Not content to let innovation develop in isolation, CIDICS takes care to channel innovation and healthcare where it is most needed. “Our public health department works closely with IMSS and a number of hospitals run by the state’s Secretariat of Health,” says Medina de la Garza. “All of their successful research is channeled into this collaboration, in the hope that policy will be based on our work.” The work of CIDICS translates from the campus to the issues most directly affecting people living in Nuevo Leon, with extensive outreach campaigns in a number of municipalities throughout the state. Medina de la Garza describes the center’s outreach work with some pride. “We work on very clear-cut issues, such as teenage pregnancy. We also run a working group on addiction and violence prevention programs. One of our highest-level doctors focuses her work on reintegrating addicts who are in recovery. This is unusual for research centers, so we are proud of these successful social experiments. The next step is to involve high-tech genetics studies in attacking diseases that affect the population. In this way, we can connect genetics research directly with health,” he adds, going on to mention three of the major chronic diseases affecting the Mexican population: diabetes, obesity, and breast cancer.
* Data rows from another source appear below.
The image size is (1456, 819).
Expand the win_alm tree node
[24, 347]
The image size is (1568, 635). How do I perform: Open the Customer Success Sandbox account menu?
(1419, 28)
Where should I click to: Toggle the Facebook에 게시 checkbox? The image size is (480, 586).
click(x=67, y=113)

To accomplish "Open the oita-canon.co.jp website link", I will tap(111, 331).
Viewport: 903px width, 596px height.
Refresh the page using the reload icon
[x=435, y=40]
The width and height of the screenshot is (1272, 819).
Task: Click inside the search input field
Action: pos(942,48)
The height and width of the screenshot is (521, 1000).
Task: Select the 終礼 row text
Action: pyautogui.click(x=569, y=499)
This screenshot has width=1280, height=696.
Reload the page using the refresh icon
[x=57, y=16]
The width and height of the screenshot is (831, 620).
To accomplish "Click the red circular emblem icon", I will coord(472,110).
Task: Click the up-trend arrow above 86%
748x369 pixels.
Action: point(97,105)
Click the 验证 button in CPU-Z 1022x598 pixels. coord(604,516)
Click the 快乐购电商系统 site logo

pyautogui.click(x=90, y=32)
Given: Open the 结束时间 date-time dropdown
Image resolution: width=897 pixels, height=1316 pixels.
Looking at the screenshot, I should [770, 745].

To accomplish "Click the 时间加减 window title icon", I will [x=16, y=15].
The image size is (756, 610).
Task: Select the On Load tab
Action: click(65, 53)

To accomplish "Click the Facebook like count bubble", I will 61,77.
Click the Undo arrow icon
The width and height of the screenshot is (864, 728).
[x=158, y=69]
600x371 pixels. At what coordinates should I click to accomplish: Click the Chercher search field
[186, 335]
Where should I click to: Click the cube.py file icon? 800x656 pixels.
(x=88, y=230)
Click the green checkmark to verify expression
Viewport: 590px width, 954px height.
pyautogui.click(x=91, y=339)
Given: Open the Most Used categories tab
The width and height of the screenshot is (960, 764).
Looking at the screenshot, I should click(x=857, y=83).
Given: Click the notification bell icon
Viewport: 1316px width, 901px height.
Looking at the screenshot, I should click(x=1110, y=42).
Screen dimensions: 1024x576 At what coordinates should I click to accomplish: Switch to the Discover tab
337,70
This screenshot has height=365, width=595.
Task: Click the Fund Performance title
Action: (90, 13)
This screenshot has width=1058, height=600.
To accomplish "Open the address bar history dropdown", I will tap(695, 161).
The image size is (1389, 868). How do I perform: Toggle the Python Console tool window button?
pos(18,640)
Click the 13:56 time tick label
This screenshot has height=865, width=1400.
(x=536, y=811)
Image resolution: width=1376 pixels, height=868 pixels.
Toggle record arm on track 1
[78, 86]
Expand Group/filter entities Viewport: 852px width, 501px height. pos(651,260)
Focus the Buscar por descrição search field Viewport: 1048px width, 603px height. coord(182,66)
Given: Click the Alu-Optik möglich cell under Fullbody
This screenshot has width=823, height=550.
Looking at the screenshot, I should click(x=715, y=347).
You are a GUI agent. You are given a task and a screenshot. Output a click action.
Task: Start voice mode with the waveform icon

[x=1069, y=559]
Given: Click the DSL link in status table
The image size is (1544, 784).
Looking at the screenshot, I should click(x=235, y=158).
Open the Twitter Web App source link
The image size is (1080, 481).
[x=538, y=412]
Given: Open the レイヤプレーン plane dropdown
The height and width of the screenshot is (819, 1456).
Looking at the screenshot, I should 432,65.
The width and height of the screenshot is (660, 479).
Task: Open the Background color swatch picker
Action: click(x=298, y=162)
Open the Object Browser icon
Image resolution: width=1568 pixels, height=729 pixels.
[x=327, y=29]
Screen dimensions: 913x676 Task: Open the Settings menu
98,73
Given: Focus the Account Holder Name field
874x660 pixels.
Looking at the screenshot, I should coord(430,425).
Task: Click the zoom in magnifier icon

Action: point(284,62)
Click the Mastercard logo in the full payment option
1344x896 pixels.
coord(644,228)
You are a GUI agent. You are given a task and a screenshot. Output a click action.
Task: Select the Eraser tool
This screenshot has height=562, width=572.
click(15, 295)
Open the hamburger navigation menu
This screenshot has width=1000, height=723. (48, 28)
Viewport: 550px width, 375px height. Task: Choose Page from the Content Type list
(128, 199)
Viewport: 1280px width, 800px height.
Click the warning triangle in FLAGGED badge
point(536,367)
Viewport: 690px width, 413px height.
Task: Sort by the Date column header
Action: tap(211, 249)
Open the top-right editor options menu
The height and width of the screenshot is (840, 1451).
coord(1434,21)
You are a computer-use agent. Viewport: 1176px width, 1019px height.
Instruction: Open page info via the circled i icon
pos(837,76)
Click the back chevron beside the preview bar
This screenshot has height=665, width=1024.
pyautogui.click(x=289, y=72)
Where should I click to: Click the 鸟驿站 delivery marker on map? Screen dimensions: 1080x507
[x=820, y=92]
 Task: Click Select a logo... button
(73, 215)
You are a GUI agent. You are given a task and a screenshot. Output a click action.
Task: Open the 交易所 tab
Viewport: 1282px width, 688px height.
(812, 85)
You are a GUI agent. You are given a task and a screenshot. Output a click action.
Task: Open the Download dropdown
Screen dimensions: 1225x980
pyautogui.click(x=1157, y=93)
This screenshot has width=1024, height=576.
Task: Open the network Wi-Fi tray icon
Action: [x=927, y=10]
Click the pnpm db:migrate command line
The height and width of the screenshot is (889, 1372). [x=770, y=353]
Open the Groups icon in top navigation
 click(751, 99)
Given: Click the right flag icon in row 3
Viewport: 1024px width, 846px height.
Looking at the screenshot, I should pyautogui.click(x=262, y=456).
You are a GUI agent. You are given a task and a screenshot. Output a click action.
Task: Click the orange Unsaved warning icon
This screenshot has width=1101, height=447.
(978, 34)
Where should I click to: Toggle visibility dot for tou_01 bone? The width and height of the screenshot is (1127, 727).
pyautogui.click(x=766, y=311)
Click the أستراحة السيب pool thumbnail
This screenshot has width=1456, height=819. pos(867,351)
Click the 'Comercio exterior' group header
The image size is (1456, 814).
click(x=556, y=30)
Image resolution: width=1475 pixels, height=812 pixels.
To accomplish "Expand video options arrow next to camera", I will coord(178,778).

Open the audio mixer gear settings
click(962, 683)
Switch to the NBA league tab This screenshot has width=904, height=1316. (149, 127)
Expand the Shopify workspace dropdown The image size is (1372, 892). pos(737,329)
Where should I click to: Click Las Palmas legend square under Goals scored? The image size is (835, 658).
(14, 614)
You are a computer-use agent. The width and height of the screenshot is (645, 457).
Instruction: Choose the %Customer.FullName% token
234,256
Certain barriers remain ahead. While the center’s medical capacity and infrastructure are not in doubt, Medina de la Garza acknowledges the distance to be run in attracting more medical tourism to the area. “We want to give foreign patients a greater sense of trust in our services. We need to strengthen our brand, both in other states and abroad,” he says. “We need state government policies to get behind us, however, and to promote innovation. We already receive a lot of US citizens, with many of them seeking transplants from Dr. David Gómez Almaguer, Head of the Hematology Service.” Another barrier is to get other members of Monterrey’s health cluster to work in a spirit of collaboration “A lot of the players tend to pursue their own interests,” he explains. “A sense of the greater good is important in this regard.” Within CIDICS, however, the spirit of collaboration is strong. “What really excites me is the degree of cooperation between schools,” Medina de la Garza says. “We share a common purpose. All medical investigation requires deep involvement from the major players in that field, so we are lucky we to have a team which recognizes this.”